A practical approach for someone building general athleticism might look like this: spend two to three months focused on building a strength base with moderate conditioning. Then shift to a power and speed phase for six to eight weeks, introducing more plyometrics and sprint work while maintaining your strength. Follow that with a phase emphasizing agility, sport-specific skills, or conditioning. After each major block, take a lighter transition week or two where you reduce volume to let your body recover and consolidate the gains.

Some programs use a short overreaching phase of one to two weeks where volume or intensity spikes before returning to normal training. This controlled stress can push adaptation, but it should be followed by easier training to avoid overtraining.

Sleep More Than You Think You Need

Sleep is where athletic adaptation actually happens, and most people don’t get enough. The general recommendation for adults is seven to nine hours per night, but elite athletes report needing around eight hours to feel rested. Even a single night of partial sleep restriction, around four hours, measurably reduces endurance performance, muscle strength, and power output. Reaction time and motor skills that require quick decision-making, like catching a ball or reading a play, also deteriorate after poor sleep.

On the flip side, extending your sleep duration has a real performance payoff. Studies show that athletes who habitually slept about seven hours per night and then increased their sleep by 45 to 113 minutes saw improvements in reaction time and psychomotor vigilance. If you’re training hard and sleeping under seven hours, adding even 30 to 45 minutes of sleep will likely do more for your performance than an extra training session.

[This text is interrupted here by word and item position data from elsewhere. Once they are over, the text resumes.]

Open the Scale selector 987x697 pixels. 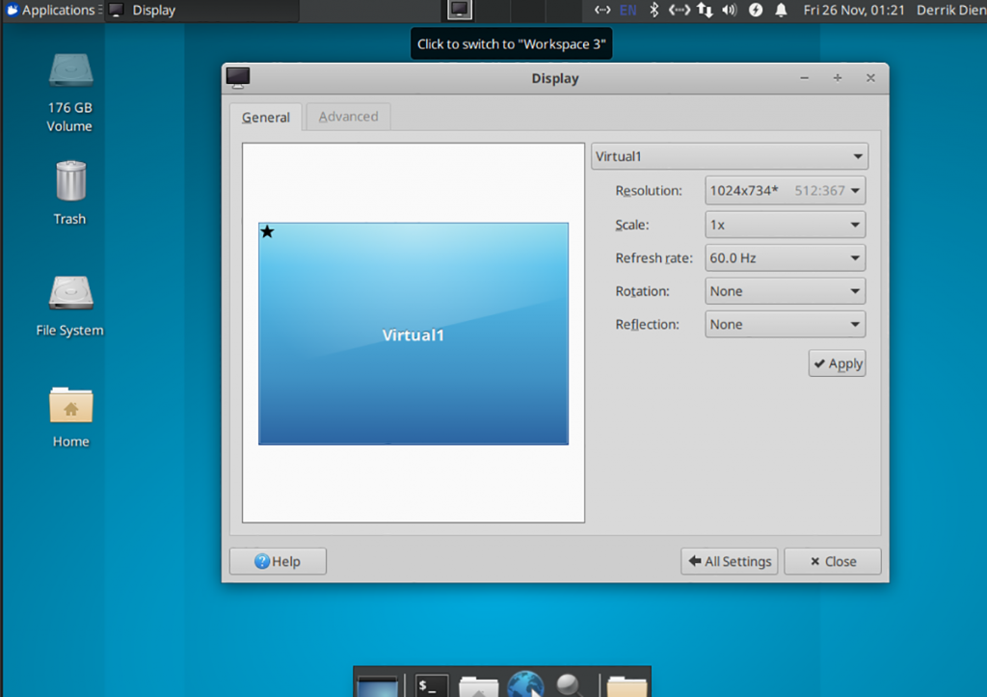(785, 224)
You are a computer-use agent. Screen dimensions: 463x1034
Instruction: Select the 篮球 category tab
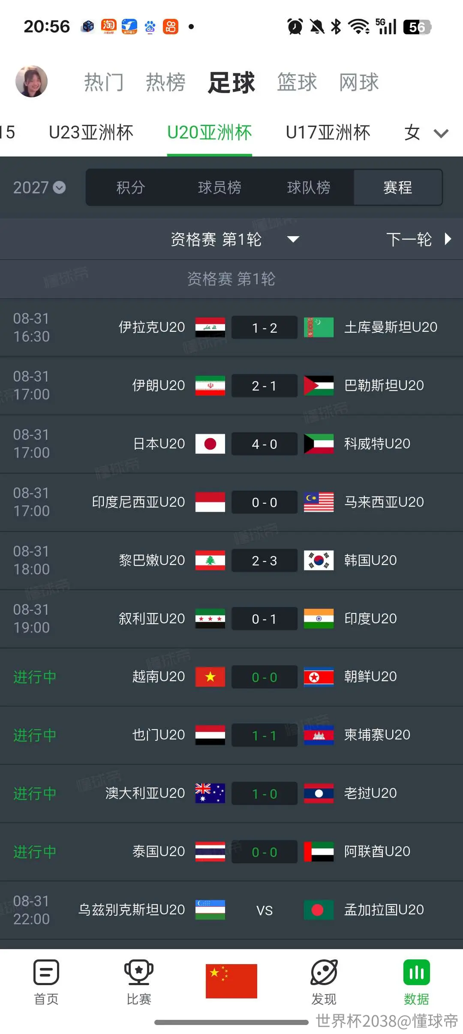coord(297,82)
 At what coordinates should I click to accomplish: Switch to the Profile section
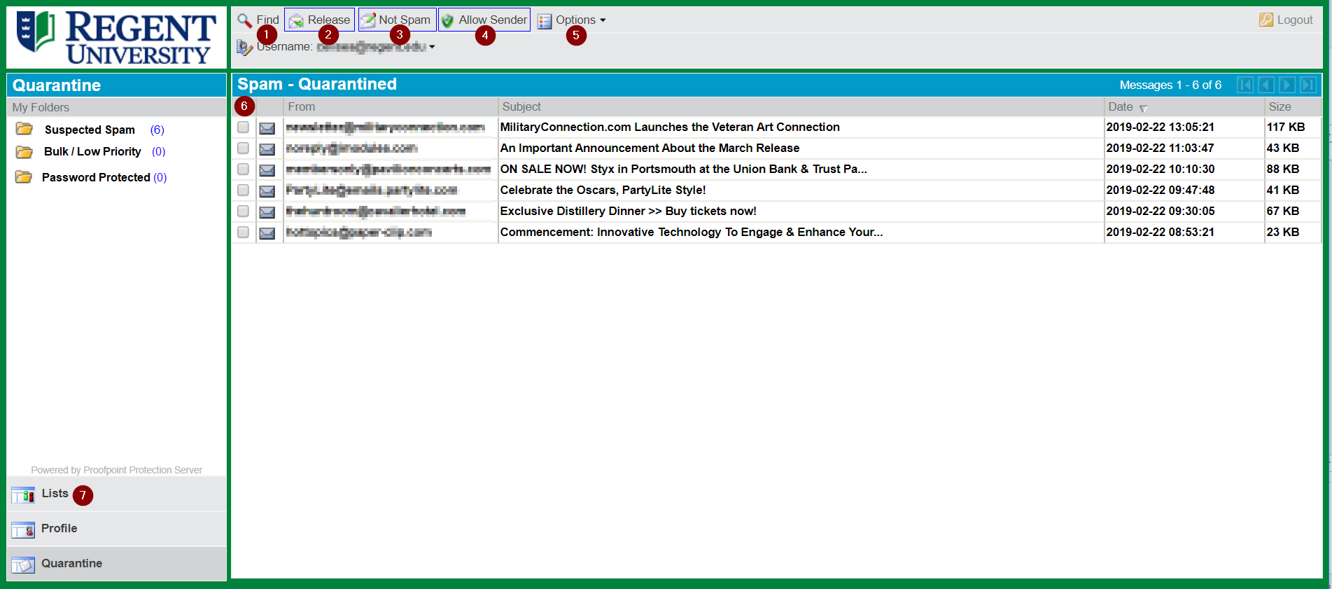pyautogui.click(x=59, y=529)
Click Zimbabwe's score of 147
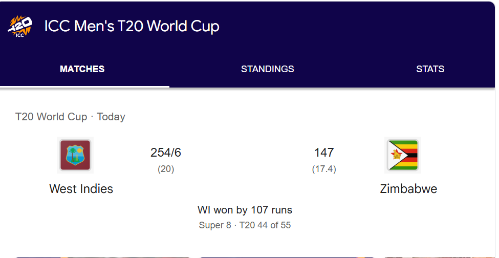499x258 pixels. click(x=324, y=153)
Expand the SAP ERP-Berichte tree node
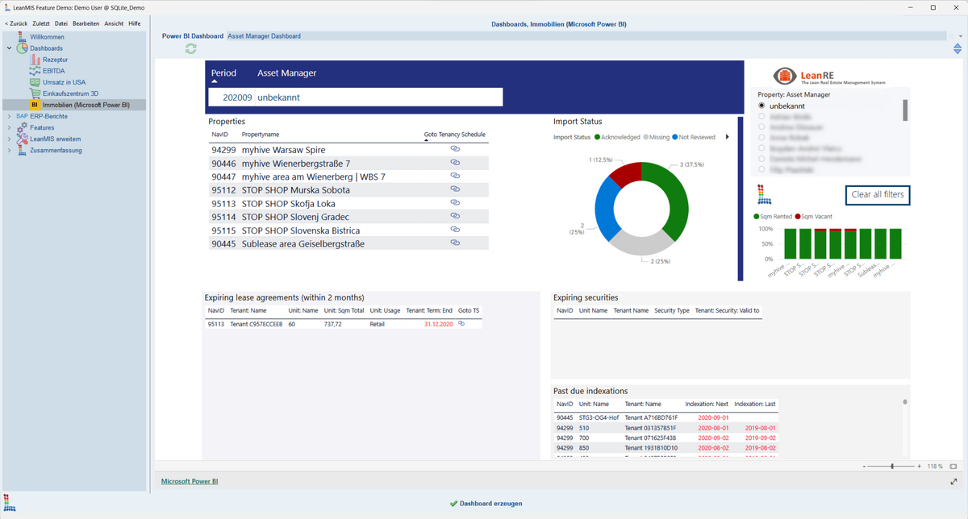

Eat Enough Protein and Fuel Your Training

The International Society of Sports Nutrition recommends that physically active people consume 1.4 to 2.0 grams of protein per kilogram of body weight per day. Where you fall in that range depends on your training emphasis. Endurance-focused athletes should aim for the lower end (around 1.4 g/kg), people doing mixed training like team sports should target the middle (around 1.6 to 1.7 g/kg), and those focused on strength and power should aim higher (1.6 to 2.0 g/kg). For a 175-pound (80 kg) person, that’s roughly 112 to 160 grams of protein per day.

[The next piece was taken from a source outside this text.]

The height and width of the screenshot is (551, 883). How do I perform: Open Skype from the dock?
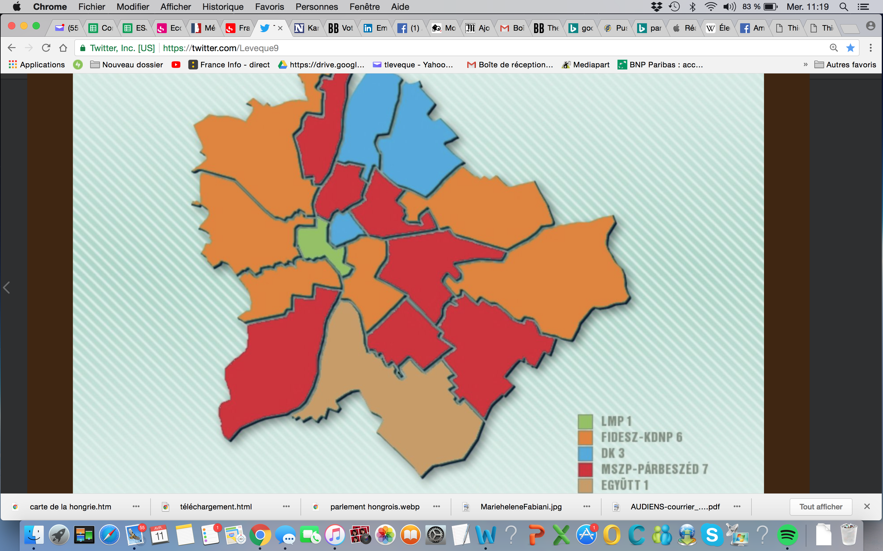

Carbohydrates matter more than many people realize, especially for longer or more intense sessions. For training lasting under an hour, you generally don’t need to eat during the workout. Once sessions extend past an hour, taking in 30 to 60 grams of carbohydrate per hour helps maintain performance. For sessions lasting two hours or more, carbohydrate becomes critical fuel, and intake at the higher end of that range (60 to 80 grams per hour) produces the best results. Sports drinks, gels, bananas, or dried fruit all work. Outside of workouts, fill the rest of your diet with whole carbohydrate sources, healthy fats, fruits, and vegetables to support recovery and overall health.